• Dataset extract:

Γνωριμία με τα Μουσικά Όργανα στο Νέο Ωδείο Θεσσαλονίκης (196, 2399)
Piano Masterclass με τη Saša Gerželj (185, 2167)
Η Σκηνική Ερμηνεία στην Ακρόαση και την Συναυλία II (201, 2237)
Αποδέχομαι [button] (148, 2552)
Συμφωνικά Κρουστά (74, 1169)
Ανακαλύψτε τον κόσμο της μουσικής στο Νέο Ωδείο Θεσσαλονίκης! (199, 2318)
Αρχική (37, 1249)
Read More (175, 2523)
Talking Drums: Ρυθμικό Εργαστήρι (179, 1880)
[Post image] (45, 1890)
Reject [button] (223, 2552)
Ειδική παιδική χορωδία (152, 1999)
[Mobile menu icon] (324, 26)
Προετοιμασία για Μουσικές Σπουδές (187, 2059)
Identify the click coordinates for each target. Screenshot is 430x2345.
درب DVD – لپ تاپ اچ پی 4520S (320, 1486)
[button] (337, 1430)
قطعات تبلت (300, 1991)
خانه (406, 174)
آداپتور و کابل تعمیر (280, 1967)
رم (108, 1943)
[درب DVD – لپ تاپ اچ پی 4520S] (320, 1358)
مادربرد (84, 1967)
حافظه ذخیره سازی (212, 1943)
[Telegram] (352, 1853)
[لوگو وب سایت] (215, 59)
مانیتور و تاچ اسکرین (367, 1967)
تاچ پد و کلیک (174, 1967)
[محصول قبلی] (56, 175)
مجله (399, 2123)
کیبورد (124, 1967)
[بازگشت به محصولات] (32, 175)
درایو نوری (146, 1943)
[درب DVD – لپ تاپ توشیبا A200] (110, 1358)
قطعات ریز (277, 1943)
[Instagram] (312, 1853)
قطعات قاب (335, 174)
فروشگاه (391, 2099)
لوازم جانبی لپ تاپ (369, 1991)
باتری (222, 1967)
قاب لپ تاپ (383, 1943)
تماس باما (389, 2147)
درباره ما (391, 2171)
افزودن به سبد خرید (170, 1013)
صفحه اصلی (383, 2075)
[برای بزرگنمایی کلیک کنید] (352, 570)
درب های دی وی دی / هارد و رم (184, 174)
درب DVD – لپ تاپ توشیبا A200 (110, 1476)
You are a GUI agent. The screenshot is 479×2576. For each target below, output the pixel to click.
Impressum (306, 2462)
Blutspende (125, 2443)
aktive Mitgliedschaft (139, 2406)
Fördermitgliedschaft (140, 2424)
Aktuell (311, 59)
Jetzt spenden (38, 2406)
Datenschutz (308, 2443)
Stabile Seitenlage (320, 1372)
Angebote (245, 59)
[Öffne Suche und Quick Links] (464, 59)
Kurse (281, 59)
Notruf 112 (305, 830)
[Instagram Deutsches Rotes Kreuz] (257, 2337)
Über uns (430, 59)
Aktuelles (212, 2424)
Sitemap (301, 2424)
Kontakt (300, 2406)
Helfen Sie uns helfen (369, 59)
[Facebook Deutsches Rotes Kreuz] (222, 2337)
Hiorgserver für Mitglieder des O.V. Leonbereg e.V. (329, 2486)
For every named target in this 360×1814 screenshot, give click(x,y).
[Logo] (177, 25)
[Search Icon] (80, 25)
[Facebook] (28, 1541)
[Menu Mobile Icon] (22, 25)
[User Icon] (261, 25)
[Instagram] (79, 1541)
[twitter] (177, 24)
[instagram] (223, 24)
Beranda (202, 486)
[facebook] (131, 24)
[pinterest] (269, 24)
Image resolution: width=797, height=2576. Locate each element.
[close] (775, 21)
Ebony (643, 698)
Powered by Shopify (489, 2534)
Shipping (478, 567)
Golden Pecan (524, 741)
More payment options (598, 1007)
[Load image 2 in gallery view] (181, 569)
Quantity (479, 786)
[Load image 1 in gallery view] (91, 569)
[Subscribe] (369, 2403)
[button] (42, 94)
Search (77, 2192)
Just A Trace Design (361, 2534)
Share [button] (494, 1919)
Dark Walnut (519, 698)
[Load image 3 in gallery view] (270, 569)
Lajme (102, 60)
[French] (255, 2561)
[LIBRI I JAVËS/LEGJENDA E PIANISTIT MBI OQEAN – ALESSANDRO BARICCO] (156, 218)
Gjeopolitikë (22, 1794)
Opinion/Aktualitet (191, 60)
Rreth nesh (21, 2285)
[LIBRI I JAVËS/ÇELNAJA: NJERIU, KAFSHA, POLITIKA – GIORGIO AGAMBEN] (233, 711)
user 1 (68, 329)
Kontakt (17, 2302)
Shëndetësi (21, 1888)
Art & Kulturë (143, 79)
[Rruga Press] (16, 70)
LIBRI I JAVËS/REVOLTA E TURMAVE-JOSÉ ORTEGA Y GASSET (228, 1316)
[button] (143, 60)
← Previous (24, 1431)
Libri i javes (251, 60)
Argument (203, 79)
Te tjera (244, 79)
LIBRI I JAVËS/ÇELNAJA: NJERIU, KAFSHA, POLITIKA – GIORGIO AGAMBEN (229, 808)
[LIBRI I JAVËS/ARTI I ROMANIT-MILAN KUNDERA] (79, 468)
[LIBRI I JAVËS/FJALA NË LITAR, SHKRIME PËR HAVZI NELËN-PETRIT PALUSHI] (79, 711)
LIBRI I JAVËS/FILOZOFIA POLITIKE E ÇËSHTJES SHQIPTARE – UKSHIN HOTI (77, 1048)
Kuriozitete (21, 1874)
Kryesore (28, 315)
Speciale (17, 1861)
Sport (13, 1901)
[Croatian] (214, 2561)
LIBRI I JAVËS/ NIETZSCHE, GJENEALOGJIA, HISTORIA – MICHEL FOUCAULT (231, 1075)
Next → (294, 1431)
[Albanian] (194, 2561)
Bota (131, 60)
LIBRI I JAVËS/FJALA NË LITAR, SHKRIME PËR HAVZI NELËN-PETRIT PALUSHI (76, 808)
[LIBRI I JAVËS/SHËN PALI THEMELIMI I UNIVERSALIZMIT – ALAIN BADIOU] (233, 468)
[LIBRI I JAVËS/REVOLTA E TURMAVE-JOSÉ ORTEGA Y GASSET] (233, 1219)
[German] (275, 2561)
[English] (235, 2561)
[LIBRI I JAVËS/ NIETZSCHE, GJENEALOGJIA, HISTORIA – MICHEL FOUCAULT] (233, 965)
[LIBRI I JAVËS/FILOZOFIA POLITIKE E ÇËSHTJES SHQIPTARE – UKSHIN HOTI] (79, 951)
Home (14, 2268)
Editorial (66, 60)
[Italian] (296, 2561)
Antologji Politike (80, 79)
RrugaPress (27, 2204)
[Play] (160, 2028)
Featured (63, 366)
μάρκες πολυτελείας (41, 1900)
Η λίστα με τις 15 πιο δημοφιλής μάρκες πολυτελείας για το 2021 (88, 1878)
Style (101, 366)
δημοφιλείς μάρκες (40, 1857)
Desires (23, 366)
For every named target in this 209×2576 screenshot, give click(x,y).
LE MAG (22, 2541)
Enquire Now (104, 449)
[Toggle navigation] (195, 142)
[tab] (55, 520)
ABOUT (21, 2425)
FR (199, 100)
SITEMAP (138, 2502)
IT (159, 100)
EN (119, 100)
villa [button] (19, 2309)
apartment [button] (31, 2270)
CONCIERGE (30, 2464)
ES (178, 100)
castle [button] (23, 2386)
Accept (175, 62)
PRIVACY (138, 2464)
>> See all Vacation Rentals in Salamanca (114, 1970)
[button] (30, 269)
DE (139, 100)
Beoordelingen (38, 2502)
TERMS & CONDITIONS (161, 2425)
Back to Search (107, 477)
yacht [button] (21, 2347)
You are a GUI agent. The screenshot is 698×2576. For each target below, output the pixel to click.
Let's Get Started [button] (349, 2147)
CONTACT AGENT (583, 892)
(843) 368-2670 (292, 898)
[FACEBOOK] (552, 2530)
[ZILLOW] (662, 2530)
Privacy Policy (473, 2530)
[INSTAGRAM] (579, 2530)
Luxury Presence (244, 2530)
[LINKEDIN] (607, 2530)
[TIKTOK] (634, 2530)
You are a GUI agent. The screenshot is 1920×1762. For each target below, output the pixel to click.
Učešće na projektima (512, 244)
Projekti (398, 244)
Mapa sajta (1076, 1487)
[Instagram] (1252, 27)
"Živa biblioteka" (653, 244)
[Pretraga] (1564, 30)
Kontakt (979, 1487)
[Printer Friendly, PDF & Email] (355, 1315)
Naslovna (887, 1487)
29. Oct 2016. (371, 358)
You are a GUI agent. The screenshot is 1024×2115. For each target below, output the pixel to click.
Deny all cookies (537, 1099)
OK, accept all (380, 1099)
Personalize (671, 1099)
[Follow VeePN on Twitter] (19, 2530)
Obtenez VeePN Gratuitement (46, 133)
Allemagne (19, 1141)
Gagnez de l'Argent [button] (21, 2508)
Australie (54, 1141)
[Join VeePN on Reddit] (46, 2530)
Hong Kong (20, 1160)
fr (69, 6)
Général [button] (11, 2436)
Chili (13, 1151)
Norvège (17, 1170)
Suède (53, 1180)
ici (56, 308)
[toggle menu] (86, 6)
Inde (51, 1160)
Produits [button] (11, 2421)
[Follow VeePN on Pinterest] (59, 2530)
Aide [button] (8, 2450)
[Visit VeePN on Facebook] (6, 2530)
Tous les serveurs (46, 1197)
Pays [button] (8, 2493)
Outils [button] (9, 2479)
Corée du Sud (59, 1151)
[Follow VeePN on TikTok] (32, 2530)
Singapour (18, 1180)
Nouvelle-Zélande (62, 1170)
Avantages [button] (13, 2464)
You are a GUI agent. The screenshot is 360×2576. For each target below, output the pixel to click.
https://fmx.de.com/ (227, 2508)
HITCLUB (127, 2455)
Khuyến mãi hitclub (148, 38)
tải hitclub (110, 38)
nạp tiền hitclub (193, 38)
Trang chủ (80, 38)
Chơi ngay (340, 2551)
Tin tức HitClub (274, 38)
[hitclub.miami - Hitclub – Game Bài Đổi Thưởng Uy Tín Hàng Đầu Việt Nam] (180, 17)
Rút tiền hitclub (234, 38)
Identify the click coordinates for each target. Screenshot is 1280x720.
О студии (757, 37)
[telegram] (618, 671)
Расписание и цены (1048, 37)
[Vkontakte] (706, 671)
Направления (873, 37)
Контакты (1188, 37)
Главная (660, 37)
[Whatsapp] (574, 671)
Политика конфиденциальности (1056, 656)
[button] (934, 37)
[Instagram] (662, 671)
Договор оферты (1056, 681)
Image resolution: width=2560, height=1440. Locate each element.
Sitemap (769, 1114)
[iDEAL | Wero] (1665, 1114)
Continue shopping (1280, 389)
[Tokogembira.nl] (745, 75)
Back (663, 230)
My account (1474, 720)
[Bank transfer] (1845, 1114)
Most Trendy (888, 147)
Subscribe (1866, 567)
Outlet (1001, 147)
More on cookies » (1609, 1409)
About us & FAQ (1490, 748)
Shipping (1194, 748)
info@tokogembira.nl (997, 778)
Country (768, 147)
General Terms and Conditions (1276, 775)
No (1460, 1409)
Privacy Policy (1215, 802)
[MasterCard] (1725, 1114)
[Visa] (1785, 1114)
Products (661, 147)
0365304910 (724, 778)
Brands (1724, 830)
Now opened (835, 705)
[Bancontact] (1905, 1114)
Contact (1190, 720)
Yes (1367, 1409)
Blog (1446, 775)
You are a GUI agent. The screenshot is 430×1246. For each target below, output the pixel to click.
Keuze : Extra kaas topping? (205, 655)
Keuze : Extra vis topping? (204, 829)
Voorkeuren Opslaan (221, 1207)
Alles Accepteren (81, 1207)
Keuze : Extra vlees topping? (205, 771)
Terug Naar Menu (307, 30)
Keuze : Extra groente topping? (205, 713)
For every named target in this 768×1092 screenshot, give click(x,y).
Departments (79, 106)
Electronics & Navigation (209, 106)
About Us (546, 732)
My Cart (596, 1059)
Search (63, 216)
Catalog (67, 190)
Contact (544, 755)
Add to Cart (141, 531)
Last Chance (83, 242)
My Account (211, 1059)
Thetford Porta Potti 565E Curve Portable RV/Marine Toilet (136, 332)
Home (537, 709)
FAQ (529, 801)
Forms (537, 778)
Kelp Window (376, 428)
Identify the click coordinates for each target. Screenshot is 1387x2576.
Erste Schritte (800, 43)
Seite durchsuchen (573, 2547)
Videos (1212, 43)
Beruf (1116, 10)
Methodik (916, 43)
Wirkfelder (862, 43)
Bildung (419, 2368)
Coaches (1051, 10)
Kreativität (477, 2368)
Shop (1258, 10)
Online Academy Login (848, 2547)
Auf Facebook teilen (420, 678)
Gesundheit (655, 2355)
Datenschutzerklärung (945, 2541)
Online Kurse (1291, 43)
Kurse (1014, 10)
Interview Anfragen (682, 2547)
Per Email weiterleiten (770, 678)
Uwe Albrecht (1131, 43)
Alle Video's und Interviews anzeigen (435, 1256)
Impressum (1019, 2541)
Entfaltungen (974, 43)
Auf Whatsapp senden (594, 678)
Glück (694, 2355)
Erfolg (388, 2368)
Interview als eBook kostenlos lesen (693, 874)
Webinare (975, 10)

• Required action:
Would you filter the entries above and keep each line that has the word "ORTEGA"?

• Task result:
LIBRI I JAVËS/REVOLTA E TURMAVE-JOSÉ ORTEGA Y GASSET (228, 1316)
[LIBRI I JAVËS/REVOLTA E TURMAVE-JOSÉ ORTEGA Y GASSET] (233, 1219)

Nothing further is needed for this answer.